• Task brief
Entries follow. Give back exactly the lines starting at the one containing "This screenshot has width=1143, height=600." and ending at the one containing "Task: Increase volume on phone audio player", and no other lines.

Stored records
++++++++
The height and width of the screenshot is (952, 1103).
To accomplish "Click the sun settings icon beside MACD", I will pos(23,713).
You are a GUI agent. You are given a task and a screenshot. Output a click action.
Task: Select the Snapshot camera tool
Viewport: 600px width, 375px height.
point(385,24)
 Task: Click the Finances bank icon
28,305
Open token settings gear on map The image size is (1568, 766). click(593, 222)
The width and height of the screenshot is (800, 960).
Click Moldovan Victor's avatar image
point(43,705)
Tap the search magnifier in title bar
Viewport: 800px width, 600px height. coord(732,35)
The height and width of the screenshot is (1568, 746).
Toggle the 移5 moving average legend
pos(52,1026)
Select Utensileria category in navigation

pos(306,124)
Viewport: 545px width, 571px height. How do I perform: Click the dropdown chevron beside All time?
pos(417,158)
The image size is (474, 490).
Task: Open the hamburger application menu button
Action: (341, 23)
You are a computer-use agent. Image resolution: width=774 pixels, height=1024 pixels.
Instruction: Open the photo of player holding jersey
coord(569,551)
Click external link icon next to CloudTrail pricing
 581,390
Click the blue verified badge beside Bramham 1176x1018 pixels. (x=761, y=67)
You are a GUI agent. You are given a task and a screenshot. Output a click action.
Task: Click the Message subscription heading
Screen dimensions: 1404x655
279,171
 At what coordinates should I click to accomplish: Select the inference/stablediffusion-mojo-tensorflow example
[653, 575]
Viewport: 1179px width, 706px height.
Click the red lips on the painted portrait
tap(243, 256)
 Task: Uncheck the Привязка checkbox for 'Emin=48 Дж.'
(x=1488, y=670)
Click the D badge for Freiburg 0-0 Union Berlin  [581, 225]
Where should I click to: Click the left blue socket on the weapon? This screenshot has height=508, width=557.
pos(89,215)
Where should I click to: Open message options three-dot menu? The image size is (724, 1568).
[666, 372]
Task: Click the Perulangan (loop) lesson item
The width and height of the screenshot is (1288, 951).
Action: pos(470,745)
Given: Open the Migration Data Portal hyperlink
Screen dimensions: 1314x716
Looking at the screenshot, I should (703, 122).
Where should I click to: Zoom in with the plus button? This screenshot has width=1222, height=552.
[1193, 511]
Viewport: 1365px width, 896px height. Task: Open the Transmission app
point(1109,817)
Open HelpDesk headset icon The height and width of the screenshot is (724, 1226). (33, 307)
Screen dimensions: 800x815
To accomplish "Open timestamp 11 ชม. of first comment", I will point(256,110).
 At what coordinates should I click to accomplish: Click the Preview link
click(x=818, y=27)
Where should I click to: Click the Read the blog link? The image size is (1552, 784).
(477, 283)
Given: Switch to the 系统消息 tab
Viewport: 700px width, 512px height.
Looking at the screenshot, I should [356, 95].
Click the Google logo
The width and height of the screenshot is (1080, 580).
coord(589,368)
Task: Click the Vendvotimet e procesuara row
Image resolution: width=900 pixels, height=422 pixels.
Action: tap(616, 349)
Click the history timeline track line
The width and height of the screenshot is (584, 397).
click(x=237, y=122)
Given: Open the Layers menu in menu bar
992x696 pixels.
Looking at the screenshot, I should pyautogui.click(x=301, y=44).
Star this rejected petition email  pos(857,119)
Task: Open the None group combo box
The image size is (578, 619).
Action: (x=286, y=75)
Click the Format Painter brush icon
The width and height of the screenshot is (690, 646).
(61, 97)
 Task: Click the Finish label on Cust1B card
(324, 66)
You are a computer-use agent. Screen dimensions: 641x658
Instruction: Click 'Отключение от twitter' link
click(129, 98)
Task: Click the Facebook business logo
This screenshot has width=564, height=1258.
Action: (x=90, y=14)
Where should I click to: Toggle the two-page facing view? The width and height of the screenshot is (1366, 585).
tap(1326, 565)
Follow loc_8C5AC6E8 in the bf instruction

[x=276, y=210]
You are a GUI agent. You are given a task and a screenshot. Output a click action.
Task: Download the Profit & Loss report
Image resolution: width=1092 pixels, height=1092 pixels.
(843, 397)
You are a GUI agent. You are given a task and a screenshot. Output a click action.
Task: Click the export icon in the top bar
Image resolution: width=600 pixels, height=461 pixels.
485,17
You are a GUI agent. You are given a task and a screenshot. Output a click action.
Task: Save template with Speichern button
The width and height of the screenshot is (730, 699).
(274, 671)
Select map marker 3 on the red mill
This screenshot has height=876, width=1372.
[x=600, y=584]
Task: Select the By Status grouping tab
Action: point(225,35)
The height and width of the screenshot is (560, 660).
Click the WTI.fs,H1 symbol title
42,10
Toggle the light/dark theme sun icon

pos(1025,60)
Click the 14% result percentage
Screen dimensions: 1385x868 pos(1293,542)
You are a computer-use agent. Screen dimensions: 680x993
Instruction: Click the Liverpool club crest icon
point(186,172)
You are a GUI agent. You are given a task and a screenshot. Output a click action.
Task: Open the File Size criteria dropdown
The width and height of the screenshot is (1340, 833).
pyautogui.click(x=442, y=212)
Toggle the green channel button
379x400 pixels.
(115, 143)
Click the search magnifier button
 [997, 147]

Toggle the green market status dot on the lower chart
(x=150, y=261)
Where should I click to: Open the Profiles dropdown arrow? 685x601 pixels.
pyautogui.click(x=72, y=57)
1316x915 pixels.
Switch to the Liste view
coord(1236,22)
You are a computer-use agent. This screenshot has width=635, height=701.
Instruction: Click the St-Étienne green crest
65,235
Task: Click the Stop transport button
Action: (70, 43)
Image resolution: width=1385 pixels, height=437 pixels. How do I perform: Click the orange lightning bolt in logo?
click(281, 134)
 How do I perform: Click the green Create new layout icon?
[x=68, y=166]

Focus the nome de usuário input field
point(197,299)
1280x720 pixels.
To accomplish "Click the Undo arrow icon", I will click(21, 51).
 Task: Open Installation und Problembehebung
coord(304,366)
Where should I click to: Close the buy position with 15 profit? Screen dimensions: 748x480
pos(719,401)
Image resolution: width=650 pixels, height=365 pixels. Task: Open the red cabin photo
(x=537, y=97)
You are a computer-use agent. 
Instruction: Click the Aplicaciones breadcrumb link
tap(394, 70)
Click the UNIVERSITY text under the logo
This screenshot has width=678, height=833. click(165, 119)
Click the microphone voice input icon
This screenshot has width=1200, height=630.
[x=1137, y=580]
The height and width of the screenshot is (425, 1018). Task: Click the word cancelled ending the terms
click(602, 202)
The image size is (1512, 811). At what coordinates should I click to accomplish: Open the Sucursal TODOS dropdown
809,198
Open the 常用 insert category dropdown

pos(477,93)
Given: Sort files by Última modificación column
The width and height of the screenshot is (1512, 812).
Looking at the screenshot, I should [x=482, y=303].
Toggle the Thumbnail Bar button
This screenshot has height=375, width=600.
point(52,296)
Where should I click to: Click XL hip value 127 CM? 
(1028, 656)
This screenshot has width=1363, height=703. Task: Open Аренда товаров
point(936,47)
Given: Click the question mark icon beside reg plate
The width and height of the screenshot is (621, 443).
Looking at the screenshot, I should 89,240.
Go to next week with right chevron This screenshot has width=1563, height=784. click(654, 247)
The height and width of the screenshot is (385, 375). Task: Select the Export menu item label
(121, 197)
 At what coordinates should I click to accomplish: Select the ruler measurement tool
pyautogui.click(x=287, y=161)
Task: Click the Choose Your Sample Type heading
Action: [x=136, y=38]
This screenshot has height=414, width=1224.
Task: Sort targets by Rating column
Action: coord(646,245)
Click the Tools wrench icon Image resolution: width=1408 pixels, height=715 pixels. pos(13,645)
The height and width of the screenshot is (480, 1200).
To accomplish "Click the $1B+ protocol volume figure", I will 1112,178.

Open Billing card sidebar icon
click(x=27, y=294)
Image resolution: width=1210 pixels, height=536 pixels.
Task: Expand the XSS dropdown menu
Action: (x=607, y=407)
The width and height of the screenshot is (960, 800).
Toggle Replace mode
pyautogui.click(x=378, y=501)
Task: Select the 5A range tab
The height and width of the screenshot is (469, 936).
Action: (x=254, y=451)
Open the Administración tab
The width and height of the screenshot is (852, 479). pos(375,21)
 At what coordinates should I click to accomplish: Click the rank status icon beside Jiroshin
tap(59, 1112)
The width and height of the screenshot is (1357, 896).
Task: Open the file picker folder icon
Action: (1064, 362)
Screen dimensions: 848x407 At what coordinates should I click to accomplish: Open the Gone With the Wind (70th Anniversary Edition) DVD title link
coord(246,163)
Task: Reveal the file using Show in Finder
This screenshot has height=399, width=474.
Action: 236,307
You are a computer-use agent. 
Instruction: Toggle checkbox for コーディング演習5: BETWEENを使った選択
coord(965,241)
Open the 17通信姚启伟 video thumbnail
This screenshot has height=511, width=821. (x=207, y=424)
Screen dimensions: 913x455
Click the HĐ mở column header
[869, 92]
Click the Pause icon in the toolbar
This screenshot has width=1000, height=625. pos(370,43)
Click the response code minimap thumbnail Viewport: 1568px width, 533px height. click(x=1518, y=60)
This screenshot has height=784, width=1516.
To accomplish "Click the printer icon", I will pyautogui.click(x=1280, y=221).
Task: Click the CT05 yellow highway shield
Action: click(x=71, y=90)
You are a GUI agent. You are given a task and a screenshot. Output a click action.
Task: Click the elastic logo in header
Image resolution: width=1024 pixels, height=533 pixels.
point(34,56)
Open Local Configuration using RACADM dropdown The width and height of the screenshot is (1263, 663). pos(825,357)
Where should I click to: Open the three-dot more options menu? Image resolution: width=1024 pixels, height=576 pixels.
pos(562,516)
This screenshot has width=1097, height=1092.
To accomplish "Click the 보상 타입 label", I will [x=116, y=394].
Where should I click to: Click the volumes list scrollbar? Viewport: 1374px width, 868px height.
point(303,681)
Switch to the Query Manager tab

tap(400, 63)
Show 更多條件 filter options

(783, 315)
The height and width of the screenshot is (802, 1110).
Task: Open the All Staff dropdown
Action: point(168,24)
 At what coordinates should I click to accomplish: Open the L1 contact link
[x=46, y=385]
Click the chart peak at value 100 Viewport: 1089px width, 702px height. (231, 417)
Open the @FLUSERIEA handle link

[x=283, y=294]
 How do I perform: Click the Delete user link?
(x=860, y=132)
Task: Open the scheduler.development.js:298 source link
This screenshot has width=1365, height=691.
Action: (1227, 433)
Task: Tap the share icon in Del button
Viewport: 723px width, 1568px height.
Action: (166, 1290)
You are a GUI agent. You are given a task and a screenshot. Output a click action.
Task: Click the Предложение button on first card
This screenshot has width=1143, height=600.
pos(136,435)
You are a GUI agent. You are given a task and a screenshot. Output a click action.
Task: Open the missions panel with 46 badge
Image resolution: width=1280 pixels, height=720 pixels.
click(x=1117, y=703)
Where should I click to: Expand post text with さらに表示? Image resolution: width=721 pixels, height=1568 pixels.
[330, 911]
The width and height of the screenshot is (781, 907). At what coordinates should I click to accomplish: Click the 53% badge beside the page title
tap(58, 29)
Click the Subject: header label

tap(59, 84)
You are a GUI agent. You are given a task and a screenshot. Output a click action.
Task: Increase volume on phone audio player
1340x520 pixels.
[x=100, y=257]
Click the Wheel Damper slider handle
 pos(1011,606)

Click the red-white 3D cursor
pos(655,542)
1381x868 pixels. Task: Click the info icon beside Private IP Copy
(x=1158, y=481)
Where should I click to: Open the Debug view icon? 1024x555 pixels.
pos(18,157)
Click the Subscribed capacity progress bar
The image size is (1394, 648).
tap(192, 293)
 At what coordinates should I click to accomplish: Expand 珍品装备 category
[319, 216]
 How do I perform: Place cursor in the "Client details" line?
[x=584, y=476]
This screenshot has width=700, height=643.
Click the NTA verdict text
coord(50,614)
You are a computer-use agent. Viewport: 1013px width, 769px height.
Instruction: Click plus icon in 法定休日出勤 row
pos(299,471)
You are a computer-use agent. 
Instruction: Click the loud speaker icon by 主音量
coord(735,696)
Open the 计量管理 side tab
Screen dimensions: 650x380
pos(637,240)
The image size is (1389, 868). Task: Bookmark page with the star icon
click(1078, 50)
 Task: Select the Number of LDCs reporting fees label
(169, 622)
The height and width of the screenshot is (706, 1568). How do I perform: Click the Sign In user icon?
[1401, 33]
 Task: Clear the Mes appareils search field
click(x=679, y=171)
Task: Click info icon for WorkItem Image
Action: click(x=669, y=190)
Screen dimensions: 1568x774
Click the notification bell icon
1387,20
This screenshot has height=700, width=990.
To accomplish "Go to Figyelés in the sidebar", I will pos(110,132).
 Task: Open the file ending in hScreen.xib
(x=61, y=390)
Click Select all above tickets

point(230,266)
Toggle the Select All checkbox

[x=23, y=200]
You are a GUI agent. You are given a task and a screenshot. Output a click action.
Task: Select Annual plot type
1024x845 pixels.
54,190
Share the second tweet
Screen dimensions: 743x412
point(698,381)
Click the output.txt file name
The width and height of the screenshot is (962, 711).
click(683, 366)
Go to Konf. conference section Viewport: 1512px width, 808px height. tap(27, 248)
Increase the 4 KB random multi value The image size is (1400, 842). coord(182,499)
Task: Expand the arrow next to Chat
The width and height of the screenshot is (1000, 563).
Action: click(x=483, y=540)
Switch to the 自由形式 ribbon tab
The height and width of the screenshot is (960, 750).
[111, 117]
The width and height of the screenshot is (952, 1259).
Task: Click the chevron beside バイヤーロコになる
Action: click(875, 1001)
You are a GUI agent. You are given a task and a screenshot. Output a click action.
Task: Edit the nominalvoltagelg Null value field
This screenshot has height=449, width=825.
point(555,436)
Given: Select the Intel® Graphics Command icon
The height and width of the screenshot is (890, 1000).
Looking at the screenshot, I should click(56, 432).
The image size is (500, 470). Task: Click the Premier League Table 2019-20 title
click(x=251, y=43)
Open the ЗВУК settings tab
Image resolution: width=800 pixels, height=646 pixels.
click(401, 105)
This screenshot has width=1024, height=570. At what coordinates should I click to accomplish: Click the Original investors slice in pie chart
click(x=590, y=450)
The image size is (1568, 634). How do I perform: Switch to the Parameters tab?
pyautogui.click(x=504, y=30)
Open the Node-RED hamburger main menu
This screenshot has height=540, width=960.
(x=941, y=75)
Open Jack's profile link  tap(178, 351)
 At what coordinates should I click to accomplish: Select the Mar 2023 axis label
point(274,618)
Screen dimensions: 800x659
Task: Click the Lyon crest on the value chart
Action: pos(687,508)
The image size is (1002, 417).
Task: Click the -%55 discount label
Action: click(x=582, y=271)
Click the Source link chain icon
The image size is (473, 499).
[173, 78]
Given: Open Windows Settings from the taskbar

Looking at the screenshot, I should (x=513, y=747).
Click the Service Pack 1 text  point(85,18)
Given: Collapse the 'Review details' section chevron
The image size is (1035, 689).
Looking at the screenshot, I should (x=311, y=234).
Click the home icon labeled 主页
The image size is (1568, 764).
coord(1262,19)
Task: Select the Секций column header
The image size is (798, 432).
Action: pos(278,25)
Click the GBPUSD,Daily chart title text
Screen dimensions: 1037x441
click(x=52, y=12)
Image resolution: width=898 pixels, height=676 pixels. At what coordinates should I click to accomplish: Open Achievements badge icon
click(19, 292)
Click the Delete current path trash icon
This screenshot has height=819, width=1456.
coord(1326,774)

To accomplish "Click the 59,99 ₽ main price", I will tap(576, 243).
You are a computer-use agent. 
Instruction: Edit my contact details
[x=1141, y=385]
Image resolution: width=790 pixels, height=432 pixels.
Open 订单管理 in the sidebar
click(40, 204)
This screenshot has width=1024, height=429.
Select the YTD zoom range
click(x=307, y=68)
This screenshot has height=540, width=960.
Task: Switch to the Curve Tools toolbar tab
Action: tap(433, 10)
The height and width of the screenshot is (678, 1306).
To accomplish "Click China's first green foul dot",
++++++++
• Result below
This screenshot has width=1143, height=600.
pos(136,435)
You are a GUI agent. You are given a task and a screenshot. Output a click action.
Task: Open the missions panel with 46 badge
Image resolution: width=1280 pixels, height=720 pixels.
click(x=1117, y=703)
Where should I click to: Expand post text with さらに表示? Image resolution: width=721 pixels, height=1568 pixels.
[330, 911]
The width and height of the screenshot is (781, 907). At what coordinates should I click to accomplish: Click the 53% badge beside the page title
tap(58, 29)
Click the Subject: header label

tap(59, 84)
You are a GUI agent. You are given a task and a screenshot. Output a click action.
Task: Increase volume on phone audio player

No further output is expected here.